今までにないほど物語が大きく動いたと言っても過言ではない第12巻。今回は前置きなしで内容に切り込んでいきましょう!

ナナVSナナオ! 明らかになる胸中

(心中だと「しんじゅう」とも読めちゃうからね…)

1|ナナオのナナへの執着は「自己嫌悪」

今回最も大事は、ナナとナナオの直接対決の顛末ではないでしょうか。

ナナ陣営(能力者側)のナナオを味方につけようという思惑から始まったナナとナナオの対峙。島での行動を悔い償おうとするナナは一貫して嘘はつかず(全てを明かすわけではないにせよ)、誠実にナナオと向き合いました。しかしナナオにとってはこの立場を入れ替えたやり直しは意趣返しです。

…とか語ってみたものの、私はこの2人のやり取りには思い入れがないので結論からいきますね!

ナナオのナナへの執着は、自己嫌悪でした!!!

ナナにだけ異常に執着するのも、破れかぶれに見えるほどの自暴自棄も厭世観も、今回予知夢のような形で描かれた自殺行為(110ページ)も、ぜーんぶ自己嫌悪! 自分と正反対ながらどこか自分と似ているナナ。しかも彼女は自ら道を切り開き、自分が得られなかった仲間を得て前へ進んでいく。彼女がかつて自分を裏切ったということは、自分が愚かにも騙されたということでもありますし、自分の欠点を何かにつけ自覚させる存在だったのでしょう。
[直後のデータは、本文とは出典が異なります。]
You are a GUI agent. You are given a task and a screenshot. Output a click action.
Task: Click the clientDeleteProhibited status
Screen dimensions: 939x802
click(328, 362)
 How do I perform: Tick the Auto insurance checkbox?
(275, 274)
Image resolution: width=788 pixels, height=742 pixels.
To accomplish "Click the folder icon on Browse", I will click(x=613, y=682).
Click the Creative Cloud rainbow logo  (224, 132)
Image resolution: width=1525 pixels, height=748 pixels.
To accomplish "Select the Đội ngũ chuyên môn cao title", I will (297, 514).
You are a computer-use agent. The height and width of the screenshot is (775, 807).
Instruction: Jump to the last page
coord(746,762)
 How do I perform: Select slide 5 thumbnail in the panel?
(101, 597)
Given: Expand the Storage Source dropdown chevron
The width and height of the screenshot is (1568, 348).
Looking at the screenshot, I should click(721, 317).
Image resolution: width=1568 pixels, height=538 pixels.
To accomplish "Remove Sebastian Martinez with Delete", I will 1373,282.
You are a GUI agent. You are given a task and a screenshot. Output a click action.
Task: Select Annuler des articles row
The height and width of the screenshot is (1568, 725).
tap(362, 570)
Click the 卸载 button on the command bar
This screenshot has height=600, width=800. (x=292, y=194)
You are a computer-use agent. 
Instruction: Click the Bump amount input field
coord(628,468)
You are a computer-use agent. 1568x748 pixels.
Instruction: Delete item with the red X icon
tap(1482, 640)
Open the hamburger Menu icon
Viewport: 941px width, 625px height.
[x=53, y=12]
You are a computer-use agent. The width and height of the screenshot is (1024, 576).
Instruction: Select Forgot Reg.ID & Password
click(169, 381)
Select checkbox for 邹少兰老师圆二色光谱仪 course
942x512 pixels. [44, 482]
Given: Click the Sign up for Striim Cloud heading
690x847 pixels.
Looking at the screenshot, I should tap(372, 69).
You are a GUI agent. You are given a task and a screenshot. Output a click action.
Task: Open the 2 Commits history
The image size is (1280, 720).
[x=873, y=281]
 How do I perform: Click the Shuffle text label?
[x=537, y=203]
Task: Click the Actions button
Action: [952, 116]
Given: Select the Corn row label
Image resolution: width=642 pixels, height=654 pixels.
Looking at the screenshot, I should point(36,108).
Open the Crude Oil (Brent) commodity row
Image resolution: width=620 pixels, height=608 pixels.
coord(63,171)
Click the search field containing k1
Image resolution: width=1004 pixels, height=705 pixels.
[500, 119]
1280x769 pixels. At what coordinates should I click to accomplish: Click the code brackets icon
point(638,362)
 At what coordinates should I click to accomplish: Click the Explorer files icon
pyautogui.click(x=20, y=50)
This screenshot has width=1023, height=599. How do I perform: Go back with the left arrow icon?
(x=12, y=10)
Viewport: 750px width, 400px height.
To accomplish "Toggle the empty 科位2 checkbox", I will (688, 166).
さらに鶴岡の言うとおり、ナナオはナナに救いを求めてもいた(43ページ)のだと思います。自分に似ていてあのとき嘘でも手を差し伸べたナナに何かを期待してしまうのは納得できる感情です。

これについては以前の記事で考察していました。興味のある方はどうぞー。

しかしまあ今回何やかんやあって、その点についてはナナオの中で消化できました。よかったね!(雑)

2|ナナオと鶴岡の関係の謎

しかしそうなると一抹の違和感を覚えるのが、ナナオと鶴岡の関係です。

予てよりナナオはナナのこと以外では鶴岡に過度に協力的でした。人体実験に自分の体を差し出すし、何だかんだで命令には従っています(繰り返しますがあくまでナナのこと以外では)。しかもなんと今回は、命を差し出すことすら拒否していません(40ページ)。鶴岡の申し入れの際に一旦激昂していますが(38ページ)、これは異形化が近いという指摘に対するものでしょう。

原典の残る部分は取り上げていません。